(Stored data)
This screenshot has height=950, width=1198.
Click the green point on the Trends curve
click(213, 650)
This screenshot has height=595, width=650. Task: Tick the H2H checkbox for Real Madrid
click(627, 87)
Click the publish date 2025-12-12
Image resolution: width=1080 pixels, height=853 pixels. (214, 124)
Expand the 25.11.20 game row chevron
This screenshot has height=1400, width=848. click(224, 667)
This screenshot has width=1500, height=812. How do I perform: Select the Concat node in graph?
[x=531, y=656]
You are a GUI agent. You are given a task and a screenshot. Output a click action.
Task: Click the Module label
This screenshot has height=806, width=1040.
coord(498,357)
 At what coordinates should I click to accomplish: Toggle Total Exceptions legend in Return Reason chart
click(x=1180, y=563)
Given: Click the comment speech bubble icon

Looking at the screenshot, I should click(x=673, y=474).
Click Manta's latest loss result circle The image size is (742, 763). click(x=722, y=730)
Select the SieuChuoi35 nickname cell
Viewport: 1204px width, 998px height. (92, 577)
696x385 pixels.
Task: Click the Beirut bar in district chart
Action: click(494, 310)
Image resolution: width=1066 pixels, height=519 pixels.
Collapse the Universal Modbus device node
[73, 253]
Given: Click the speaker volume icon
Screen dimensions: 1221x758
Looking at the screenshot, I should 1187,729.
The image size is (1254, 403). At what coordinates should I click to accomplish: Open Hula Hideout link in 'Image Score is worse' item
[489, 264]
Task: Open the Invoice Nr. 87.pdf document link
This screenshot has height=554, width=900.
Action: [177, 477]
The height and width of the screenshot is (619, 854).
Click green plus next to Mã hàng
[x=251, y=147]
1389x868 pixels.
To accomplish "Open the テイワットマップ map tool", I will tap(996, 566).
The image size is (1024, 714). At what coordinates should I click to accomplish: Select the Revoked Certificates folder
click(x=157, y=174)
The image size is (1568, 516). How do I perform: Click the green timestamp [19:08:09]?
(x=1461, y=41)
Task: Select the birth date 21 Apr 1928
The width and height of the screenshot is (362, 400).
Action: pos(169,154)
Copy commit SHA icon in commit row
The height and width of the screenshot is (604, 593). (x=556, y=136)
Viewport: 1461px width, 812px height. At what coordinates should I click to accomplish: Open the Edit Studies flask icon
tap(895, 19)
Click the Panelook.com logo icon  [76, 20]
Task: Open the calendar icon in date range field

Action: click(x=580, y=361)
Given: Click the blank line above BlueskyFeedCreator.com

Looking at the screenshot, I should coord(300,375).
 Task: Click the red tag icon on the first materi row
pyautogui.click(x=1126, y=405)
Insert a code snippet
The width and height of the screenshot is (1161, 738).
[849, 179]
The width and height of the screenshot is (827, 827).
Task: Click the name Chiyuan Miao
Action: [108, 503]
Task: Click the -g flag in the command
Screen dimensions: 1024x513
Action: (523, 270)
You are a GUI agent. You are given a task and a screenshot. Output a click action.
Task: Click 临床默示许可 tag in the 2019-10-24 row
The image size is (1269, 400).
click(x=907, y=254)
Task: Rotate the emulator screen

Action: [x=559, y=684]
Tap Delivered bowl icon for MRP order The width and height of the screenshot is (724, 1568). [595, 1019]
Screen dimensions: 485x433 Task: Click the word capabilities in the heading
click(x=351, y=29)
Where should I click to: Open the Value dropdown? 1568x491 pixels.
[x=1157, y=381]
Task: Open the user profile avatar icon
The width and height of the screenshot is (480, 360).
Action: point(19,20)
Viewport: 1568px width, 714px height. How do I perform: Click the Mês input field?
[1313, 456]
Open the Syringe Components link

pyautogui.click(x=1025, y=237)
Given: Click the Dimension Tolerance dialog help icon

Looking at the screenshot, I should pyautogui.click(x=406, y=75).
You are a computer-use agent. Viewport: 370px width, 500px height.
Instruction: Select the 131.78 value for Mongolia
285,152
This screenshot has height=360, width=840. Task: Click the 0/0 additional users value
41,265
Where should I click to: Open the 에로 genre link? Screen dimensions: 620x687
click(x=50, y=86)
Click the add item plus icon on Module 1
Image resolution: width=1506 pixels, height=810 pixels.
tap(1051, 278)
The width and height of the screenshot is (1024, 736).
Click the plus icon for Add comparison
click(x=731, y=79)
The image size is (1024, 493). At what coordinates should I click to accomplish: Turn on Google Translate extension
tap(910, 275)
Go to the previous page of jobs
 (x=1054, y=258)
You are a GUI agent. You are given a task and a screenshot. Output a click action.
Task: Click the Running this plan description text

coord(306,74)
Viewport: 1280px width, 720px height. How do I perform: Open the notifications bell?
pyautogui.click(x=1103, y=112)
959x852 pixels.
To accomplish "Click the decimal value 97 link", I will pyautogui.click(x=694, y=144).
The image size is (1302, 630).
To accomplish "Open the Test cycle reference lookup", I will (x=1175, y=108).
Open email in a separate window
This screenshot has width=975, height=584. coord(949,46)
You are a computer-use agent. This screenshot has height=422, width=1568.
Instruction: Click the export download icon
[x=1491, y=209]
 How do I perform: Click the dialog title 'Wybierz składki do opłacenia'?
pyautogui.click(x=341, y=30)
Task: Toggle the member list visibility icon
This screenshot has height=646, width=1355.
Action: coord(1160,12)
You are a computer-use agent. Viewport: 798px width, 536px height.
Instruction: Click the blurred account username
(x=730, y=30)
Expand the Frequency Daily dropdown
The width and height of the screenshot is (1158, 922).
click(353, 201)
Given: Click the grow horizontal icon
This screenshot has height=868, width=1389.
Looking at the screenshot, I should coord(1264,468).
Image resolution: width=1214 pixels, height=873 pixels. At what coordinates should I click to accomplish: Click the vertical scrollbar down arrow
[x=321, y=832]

WORK ITEM:
Each record is to be retyped exactly as written.

WRITTEN ANSWER:
This screenshot has height=950, width=1198.
Click the green point on the Trends curve
click(213, 650)
This screenshot has height=595, width=650. Task: Tick the H2H checkbox for Real Madrid
click(627, 87)
Click the publish date 2025-12-12
Image resolution: width=1080 pixels, height=853 pixels. (214, 124)
Expand the 25.11.20 game row chevron
This screenshot has height=1400, width=848. click(224, 667)
This screenshot has width=1500, height=812. How do I perform: Select the Concat node in graph?
[x=531, y=656]
You are a GUI agent. You are given a task and a screenshot. Output a click action.
Task: Click the Module label
This screenshot has height=806, width=1040.
coord(498,357)
 At what coordinates should I click to accomplish: Toggle Total Exceptions legend in Return Reason chart
click(x=1180, y=563)
Given: Click the comment speech bubble icon

Looking at the screenshot, I should click(x=673, y=474).
Click Manta's latest loss result circle The image size is (742, 763). click(x=722, y=730)
Select the SieuChuoi35 nickname cell
Viewport: 1204px width, 998px height. (92, 577)
696x385 pixels.
Task: Click the Beirut bar in district chart
Action: click(494, 310)
Image resolution: width=1066 pixels, height=519 pixels.
Collapse the Universal Modbus device node
[73, 253]
Given: Click the speaker volume icon
Screen dimensions: 1221x758
Looking at the screenshot, I should 1187,729.
The image size is (1254, 403). At what coordinates should I click to accomplish: Open Hula Hideout link in 'Image Score is worse' item
[489, 264]
Task: Open the Invoice Nr. 87.pdf document link
This screenshot has height=554, width=900.
Action: [177, 477]
The height and width of the screenshot is (619, 854).
Click green plus next to Mã hàng
[x=251, y=147]
1389x868 pixels.
To accomplish "Open the テイワットマップ map tool", I will tap(996, 566).
The image size is (1024, 714). At what coordinates should I click to accomplish: Select the Revoked Certificates folder
click(x=157, y=174)
The image size is (1568, 516). How do I perform: Click the green timestamp [19:08:09]?
(x=1461, y=41)
Task: Select the birth date 21 Apr 1928
The width and height of the screenshot is (362, 400).
Action: pos(169,154)
Copy commit SHA icon in commit row
The height and width of the screenshot is (604, 593). (x=556, y=136)
Viewport: 1461px width, 812px height. At what coordinates should I click to accomplish: Open the Edit Studies flask icon
tap(895, 19)
Click the Panelook.com logo icon  [76, 20]
Task: Open the calendar icon in date range field

Action: click(x=580, y=361)
Given: Click the blank line above BlueskyFeedCreator.com

Looking at the screenshot, I should coord(300,375).
 Task: Click the red tag icon on the first materi row
pyautogui.click(x=1126, y=405)
Insert a code snippet
The width and height of the screenshot is (1161, 738).
[849, 179]
The width and height of the screenshot is (827, 827).
Task: Click the name Chiyuan Miao
Action: [108, 503]
Task: Click the -g flag in the command
Screen dimensions: 1024x513
Action: (523, 270)
You are a GUI agent. You are given a task and a screenshot. Output a click action.
Task: Click 临床默示许可 tag in the 2019-10-24 row
The image size is (1269, 400).
click(x=907, y=254)
Task: Rotate the emulator screen

Action: [x=559, y=684]
Tap Delivered bowl icon for MRP order The width and height of the screenshot is (724, 1568). [595, 1019]
Screen dimensions: 485x433 Task: Click the word capabilities in the heading
click(x=351, y=29)
Where should I click to: Open the Value dropdown? 1568x491 pixels.
[x=1157, y=381]
Task: Open the user profile avatar icon
The width and height of the screenshot is (480, 360).
Action: point(19,20)
Viewport: 1568px width, 714px height. How do I perform: Click the Mês input field?
[1313, 456]
Open the Syringe Components link

pyautogui.click(x=1025, y=237)
Given: Click the Dimension Tolerance dialog help icon

Looking at the screenshot, I should pyautogui.click(x=406, y=75).
You are a computer-use agent. Viewport: 370px width, 500px height.
Instruction: Select the 131.78 value for Mongolia
285,152
This screenshot has height=360, width=840. Task: Click the 0/0 additional users value
41,265
Where should I click to: Open the 에로 genre link? Screen dimensions: 620x687
click(x=50, y=86)
Click the add item plus icon on Module 1
Image resolution: width=1506 pixels, height=810 pixels.
tap(1051, 278)
The width and height of the screenshot is (1024, 736).
Click the plus icon for Add comparison
click(x=731, y=79)
The image size is (1024, 493). At what coordinates should I click to accomplish: Turn on Google Translate extension
tap(910, 275)
Go to the previous page of jobs
 (x=1054, y=258)
You are a GUI agent. You are given a task and a screenshot. Output a click action.
Task: Click the Running this plan description text

coord(306,74)
Viewport: 1280px width, 720px height. How do I perform: Open the notifications bell?
pyautogui.click(x=1103, y=112)
959x852 pixels.
To accomplish "Click the decimal value 97 link", I will pyautogui.click(x=694, y=144).
The image size is (1302, 630).
To accomplish "Open the Test cycle reference lookup", I will (x=1175, y=108).
Open email in a separate window
This screenshot has width=975, height=584. coord(949,46)
You are a computer-use agent. This screenshot has height=422, width=1568.
Instruction: Click the export download icon
[x=1491, y=209]
 How do I perform: Click the dialog title 'Wybierz składki do opłacenia'?
pyautogui.click(x=341, y=30)
Task: Toggle the member list visibility icon
This screenshot has height=646, width=1355.
Action: coord(1160,12)
You are a computer-use agent. Viewport: 798px width, 536px height.
Instruction: Click the blurred account username
(x=730, y=30)
Expand the Frequency Daily dropdown
The width and height of the screenshot is (1158, 922).
click(353, 201)
Given: Click the grow horizontal icon
This screenshot has height=868, width=1389.
Looking at the screenshot, I should coord(1264,468).
Image resolution: width=1214 pixels, height=873 pixels. At what coordinates should I click to accomplish: Click the vertical scrollbar down arrow
[x=321, y=832]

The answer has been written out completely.